Work instructions: Make a verbatim copy of the records; pictures stay out.

Supplied material:
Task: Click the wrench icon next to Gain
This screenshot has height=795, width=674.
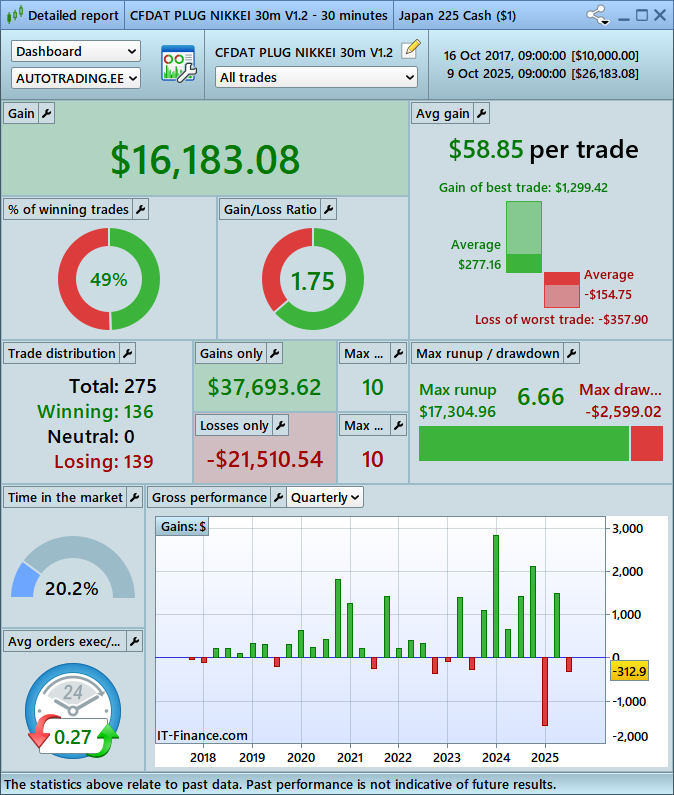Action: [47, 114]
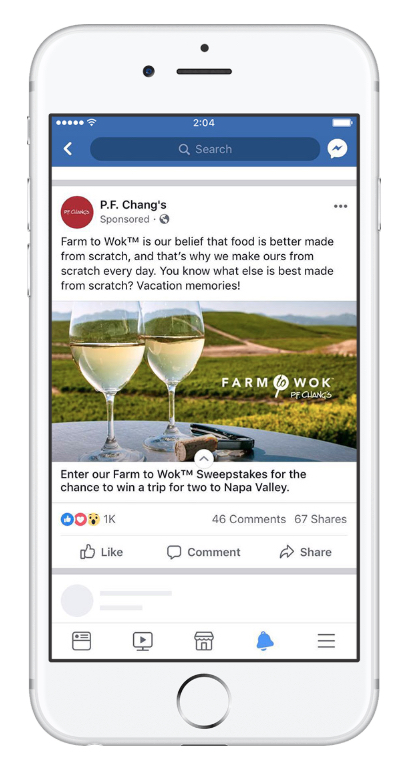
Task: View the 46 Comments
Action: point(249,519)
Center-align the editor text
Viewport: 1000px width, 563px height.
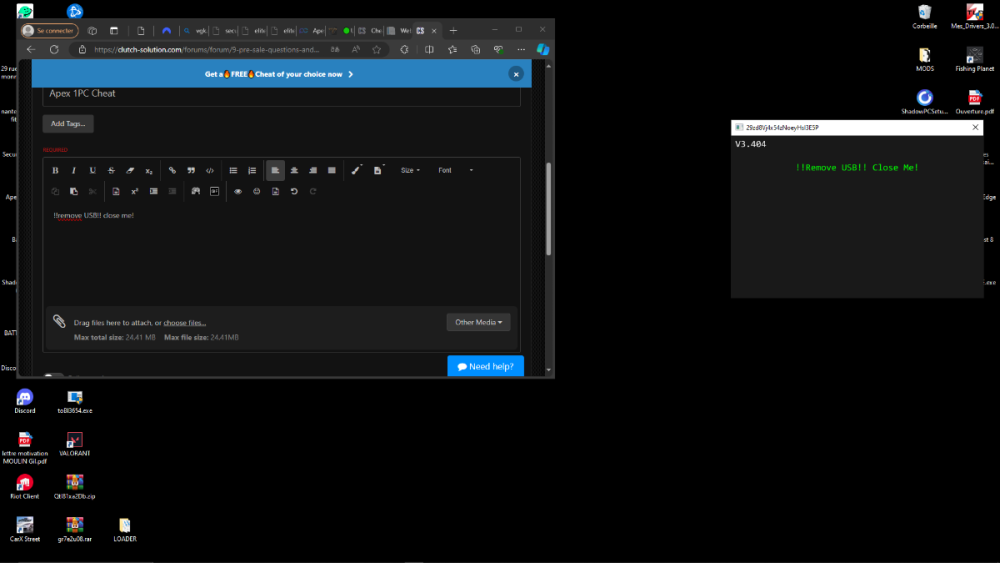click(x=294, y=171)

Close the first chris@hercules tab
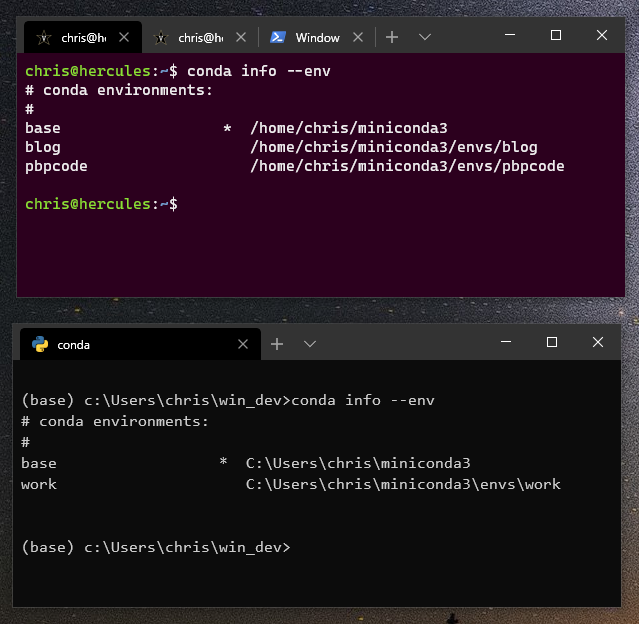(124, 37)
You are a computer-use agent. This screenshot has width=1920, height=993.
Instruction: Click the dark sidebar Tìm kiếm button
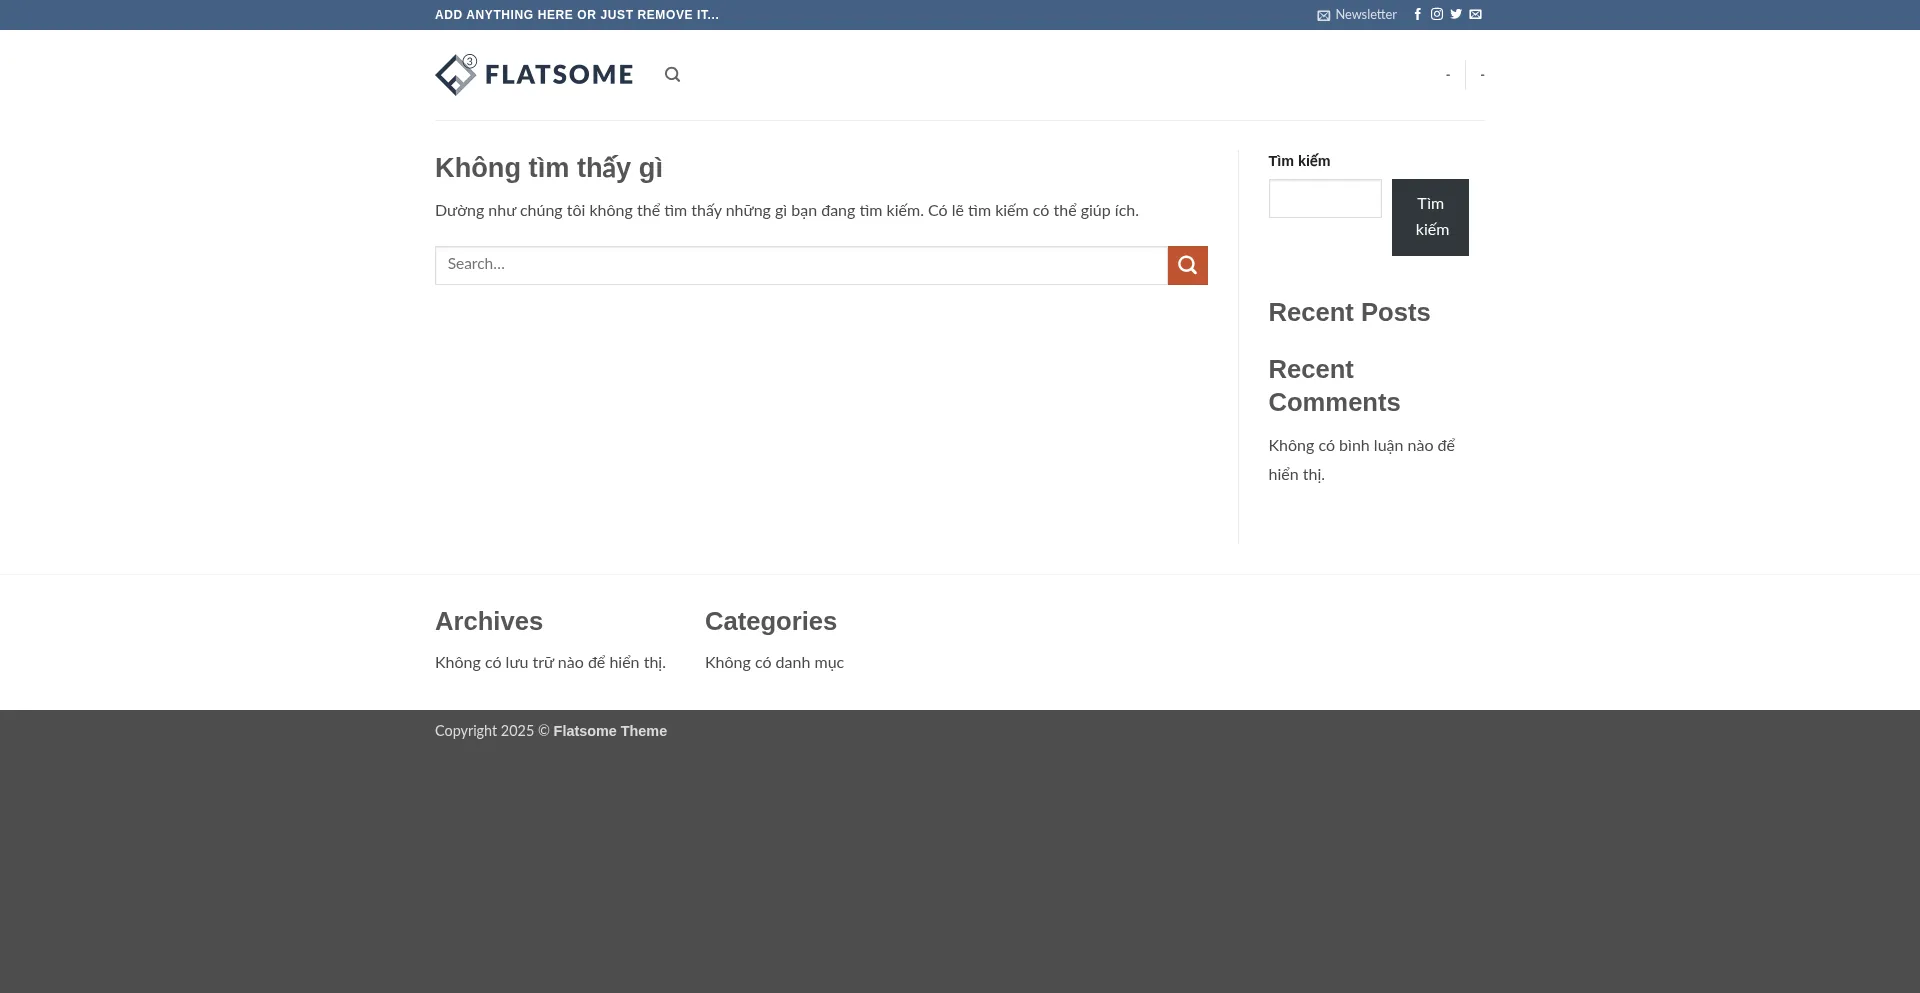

Finished task:
Task: Click the wrench icon next to Gain
This screenshot has height=795, width=674.
Action: [47, 114]
Task: View the 46 Comments
Action: point(249,519)
Center-align the editor text
Viewport: 1000px width, 563px height.
click(x=294, y=171)

Close the first chris@hercules tab
(124, 37)
You are a computer-use agent. This screenshot has width=1920, height=993.
Instruction: Click the dark sidebar Tìm kiếm button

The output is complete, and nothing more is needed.